• _SET PROBLEM_
Write out the stretch of items from the line containing "The height and width of the screenshot is (684, 817)." through the line containing "point(18,18)", both lines included, and copy nothing else.

• _LISTING_
-*-*-

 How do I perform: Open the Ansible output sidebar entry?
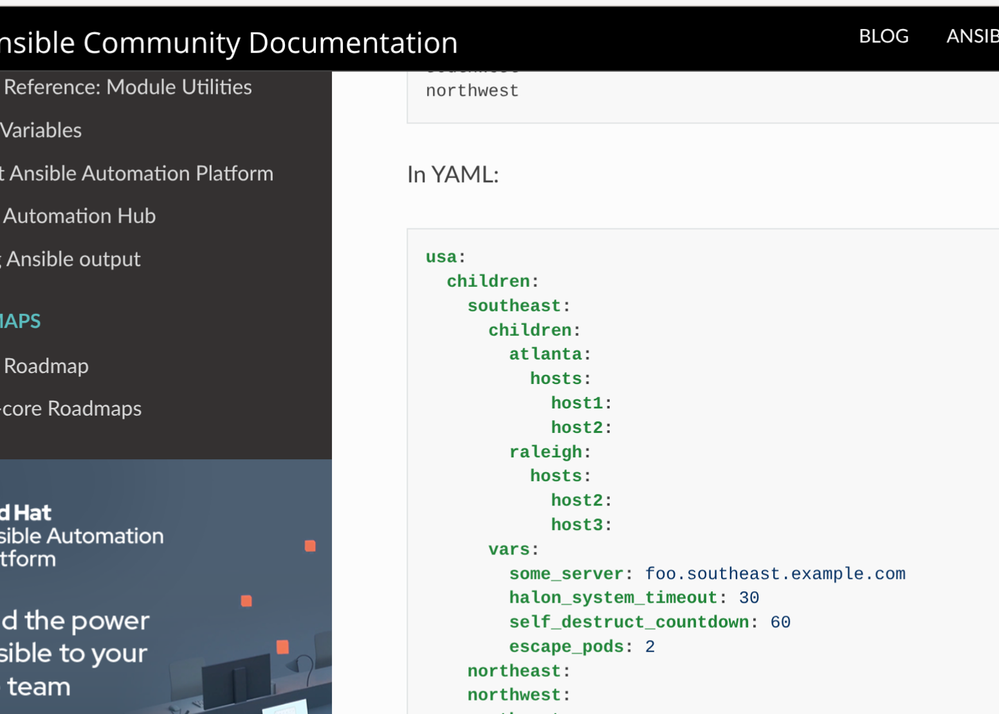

-*-*-

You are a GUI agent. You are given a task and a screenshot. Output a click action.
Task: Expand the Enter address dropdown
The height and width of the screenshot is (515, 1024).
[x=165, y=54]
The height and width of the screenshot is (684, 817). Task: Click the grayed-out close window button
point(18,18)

-*-*-

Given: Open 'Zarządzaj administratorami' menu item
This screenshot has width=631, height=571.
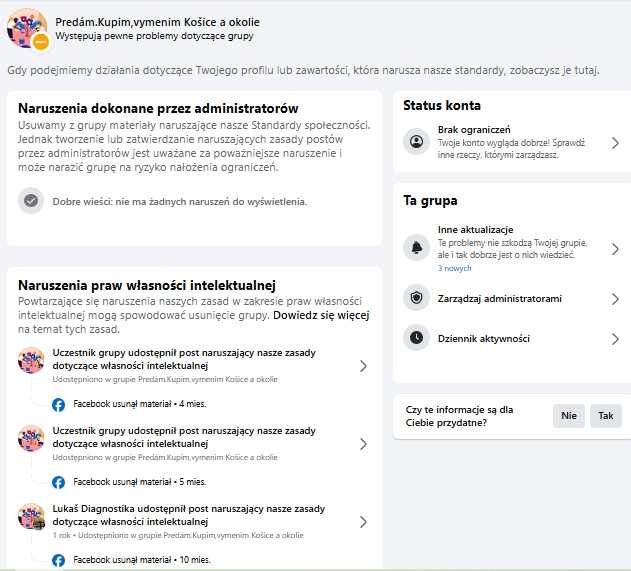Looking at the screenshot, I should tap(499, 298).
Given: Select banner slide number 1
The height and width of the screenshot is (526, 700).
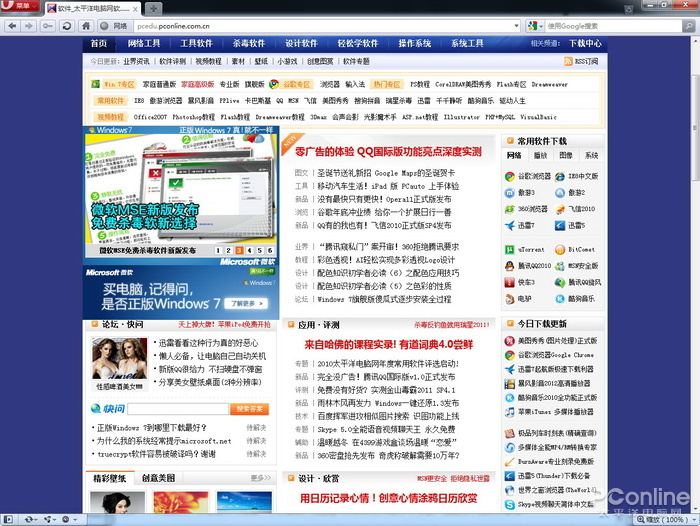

-*-*-

• _RESPONSE TO THE TASK_
The height and width of the screenshot is (684, 817). Task: Click the grayed-out close window button
point(18,18)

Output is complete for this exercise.